As for the incentive for export, when it comes to money in particular, users demand the ability to export with complete fidelity, and very quickly. It’s not their old cat pics, which they might be ok with losing track of due to inconvenience or technical issues. It’s their money, their bitcoin, their cryptocurrency. Any application that holds it must make it available for export when they want to withdraw it, whether that means supporting send functionality, offering private key backups, or both. If not, the application is unlikely to ever receive deposits in the first place.

So, that’s the financial incentive for export. Thus, a public blockchain economically incentivizes every economic actor that interacts with it to use the same import/export format as every other actor, whether they be corporation, user, or program. Put another way, public blockchains are the next step after open source, as they provide open data. Anyone can code their own block explorer by reading from a public blockchain, and anyone can create their own wallet capable of writing to a public blockchain.

That’s a real breakthrough. We’ve now got a reliable way to incentivize the use of shared state, to simultaneously allow millions of individuals and companies access to read from (and thousands to write to) the same data store while enforcing a common standard and maintaining high confidence in the integrity of the data.
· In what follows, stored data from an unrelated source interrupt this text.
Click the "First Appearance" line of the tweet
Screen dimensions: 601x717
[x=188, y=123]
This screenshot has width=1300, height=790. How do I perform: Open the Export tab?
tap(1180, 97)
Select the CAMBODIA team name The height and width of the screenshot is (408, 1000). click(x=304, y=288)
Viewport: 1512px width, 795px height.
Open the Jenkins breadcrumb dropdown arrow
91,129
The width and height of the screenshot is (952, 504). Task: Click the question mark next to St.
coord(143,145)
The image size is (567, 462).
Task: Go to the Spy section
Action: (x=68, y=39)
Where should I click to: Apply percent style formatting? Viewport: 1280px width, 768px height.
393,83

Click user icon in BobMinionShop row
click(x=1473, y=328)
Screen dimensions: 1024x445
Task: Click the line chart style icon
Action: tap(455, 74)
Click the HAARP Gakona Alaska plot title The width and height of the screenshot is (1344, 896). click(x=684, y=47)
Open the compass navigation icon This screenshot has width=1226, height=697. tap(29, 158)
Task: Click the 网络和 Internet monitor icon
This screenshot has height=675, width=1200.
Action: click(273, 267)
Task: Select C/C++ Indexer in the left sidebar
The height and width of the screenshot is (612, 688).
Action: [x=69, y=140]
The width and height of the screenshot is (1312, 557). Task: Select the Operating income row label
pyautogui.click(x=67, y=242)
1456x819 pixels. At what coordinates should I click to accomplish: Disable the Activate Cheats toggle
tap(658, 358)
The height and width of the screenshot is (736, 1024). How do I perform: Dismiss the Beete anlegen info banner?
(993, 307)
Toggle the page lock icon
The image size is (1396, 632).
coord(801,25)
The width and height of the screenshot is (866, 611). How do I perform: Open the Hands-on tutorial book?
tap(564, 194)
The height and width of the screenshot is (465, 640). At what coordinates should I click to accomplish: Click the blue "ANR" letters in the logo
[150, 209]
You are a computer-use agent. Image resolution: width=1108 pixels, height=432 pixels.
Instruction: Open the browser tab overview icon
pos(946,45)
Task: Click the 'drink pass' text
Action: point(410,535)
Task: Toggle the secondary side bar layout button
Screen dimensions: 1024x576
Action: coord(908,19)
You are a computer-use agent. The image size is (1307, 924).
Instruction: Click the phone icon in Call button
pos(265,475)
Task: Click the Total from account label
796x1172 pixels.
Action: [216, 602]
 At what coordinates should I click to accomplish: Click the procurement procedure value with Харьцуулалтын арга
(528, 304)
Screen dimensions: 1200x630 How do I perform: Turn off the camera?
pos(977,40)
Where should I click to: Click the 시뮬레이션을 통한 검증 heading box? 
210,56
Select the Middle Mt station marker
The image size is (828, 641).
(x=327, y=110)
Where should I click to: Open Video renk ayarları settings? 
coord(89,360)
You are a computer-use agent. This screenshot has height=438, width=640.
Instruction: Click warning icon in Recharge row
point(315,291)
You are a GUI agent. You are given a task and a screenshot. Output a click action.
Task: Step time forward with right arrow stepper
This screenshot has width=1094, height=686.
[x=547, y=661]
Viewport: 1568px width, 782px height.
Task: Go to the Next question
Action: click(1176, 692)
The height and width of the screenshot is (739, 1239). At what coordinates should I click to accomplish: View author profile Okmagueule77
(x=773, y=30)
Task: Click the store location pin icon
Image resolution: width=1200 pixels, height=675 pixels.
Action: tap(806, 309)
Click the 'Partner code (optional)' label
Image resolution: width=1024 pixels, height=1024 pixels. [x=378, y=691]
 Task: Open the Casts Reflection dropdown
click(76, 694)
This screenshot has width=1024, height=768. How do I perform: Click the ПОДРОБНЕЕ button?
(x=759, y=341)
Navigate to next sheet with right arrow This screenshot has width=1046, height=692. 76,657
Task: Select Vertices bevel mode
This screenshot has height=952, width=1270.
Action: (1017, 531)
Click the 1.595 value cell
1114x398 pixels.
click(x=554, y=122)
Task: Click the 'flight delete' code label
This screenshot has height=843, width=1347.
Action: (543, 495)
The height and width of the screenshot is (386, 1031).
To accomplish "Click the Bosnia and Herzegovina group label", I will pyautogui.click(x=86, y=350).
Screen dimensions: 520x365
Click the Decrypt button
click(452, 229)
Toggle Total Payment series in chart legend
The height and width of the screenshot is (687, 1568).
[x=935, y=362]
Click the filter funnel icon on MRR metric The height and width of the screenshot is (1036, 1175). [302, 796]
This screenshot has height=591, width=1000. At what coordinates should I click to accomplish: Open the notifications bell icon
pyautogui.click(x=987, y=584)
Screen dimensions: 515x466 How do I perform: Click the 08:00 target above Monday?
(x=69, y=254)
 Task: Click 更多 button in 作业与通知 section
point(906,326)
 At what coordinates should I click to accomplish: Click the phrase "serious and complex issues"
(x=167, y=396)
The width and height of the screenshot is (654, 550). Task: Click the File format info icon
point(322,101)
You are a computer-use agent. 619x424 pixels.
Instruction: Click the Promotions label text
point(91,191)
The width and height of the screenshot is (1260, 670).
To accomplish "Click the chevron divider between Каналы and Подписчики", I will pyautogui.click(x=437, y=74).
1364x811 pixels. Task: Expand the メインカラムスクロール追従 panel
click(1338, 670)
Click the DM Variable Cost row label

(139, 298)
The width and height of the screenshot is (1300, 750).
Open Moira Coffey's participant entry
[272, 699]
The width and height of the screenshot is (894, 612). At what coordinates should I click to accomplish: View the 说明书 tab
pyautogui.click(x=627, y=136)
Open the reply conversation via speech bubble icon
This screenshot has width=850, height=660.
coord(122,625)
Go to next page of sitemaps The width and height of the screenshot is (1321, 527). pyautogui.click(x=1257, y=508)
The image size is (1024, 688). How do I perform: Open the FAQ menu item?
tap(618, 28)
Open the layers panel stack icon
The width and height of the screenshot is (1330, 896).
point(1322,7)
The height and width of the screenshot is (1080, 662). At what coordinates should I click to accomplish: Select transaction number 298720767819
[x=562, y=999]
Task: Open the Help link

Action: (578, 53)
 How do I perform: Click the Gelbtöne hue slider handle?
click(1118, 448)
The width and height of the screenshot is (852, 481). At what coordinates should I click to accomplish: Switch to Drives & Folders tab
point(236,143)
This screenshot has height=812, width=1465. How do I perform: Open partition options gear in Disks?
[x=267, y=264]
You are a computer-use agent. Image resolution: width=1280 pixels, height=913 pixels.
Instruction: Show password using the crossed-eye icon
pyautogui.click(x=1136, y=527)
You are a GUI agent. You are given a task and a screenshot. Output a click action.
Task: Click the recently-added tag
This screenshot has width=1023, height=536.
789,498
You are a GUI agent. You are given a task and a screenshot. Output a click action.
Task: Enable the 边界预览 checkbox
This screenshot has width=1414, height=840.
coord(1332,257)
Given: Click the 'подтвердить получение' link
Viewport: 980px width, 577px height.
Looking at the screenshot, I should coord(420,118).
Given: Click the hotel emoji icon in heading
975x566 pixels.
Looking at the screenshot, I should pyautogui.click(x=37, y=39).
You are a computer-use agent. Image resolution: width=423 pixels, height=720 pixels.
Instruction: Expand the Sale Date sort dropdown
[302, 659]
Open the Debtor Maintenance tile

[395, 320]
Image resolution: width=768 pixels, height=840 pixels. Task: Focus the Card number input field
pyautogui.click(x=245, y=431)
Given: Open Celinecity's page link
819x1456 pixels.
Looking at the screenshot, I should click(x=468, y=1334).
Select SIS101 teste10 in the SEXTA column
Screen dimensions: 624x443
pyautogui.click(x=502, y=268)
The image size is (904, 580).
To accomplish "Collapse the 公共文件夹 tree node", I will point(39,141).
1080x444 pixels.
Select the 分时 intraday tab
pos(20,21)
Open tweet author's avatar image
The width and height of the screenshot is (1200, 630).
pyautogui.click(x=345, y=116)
This is very different from the status quo. You typically don’t share the root password to your database on the internet, because a database that allows anyone to read/write to it usually gets corrupted. Public blockchains solve this problem with cryptography rather than permissions, greatly increasing the number of simultaneous users.

It’s true that today public blockchains are typically focused on monetary and financial applications, where the underlying dataset represents an append-only transaction history with immutable records. That does limit their generality, in terms of addressing all the different versions of the data import/export problem. But there’s ongoing development on public blockchain versions of things like OpenStreetMaps, Wikipedia, and Twitter as well as systems like Filecoin/IPFS. These wouldn’t just represent records of financial transactions where immutability was a requirement, but could represent other types of data (like map or encyclopedia entries) that would be routinely updated.

Done right, these newer types of public blockchain-based systems may allow any economic actor with sufficient funds and/or cryptographic credentials to not just read and write but also edit their own records while preserving data integrity. Given this capability, there’s no reason one can’t put a SQL layer on top of a public blockchain to work with the shared state it affords, just like an old-fashioned relational database. This results in a new type of database with no privileged owner, where all seven billion humans on the planet (and their scripts!) are authorized users, and which can be written to by any entity with sufficient funds.

That day isn’t here yet. It remains to see how far we can push the use cases for public chains. And scaling challenges abound. But hopefully, it’s clear that while public blockchains are indeed a new kind of database, they offer something quite different than what a traditional database offers.


* The one exception is the so-called “Requester Pays” feature that Amazon and other cloud services offer. This is a cool feature that lets someone pay to write to your S3 bucket. But it’s permissioned – it still requires every would-be writer to open an AWS account, and the bucket owner has to be willing to let them all write to their bucket, so there’s still a single distinguished owner.